--- START ---
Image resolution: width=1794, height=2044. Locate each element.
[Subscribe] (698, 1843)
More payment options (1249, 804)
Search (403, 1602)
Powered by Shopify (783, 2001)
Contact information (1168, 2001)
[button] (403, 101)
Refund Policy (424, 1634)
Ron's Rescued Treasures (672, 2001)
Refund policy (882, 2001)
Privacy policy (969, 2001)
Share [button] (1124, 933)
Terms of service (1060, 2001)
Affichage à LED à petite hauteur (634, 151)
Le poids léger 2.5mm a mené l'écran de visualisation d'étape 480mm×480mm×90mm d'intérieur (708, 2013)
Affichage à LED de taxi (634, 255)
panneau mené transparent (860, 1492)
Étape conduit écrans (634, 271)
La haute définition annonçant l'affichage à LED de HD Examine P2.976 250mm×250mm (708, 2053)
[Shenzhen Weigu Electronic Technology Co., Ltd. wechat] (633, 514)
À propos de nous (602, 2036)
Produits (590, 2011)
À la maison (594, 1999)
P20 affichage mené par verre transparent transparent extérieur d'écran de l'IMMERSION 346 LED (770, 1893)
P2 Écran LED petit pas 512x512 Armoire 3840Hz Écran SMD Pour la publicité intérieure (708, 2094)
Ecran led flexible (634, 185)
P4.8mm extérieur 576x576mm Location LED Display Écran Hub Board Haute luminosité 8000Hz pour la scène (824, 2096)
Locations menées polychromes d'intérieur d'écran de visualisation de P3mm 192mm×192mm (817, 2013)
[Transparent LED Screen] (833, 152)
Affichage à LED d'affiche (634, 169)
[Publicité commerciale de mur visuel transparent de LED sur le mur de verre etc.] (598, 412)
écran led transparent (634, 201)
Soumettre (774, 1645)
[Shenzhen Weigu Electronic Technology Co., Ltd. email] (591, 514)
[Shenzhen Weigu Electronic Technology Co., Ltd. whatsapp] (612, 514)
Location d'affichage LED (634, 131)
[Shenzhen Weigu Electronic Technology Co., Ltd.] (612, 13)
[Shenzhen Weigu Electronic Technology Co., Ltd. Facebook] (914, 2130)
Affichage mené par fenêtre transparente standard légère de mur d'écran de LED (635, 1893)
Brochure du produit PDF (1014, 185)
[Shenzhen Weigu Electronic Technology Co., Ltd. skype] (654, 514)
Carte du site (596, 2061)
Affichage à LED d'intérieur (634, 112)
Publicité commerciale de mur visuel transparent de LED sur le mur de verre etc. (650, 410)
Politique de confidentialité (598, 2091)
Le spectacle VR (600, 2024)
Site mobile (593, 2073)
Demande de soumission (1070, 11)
--- END ---
About this task
The line containing "[Shenzhen Weigu Electronic Technology Co., Ltd.]" marks where to begin; the last line of the records marks where to stop. Copy both and all between, exactly.

Output of the task
[Shenzhen Weigu Electronic Technology Co., Ltd.] (612, 13)
[Shenzhen Weigu Electronic Technology Co., Ltd. Facebook] (914, 2130)
Affichage mené par fenêtre transparente standard légère de mur d'écran de LED (635, 1893)
Brochure du produit PDF (1014, 185)
[Shenzhen Weigu Electronic Technology Co., Ltd. skype] (654, 514)
Carte du site (596, 2061)
Affichage à LED d'intérieur (634, 112)
Publicité commerciale de mur visuel transparent de LED sur le mur de verre etc. (650, 410)
Politique de confidentialité (598, 2091)
Le spectacle VR (600, 2024)
Site mobile (593, 2073)
Demande de soumission (1070, 11)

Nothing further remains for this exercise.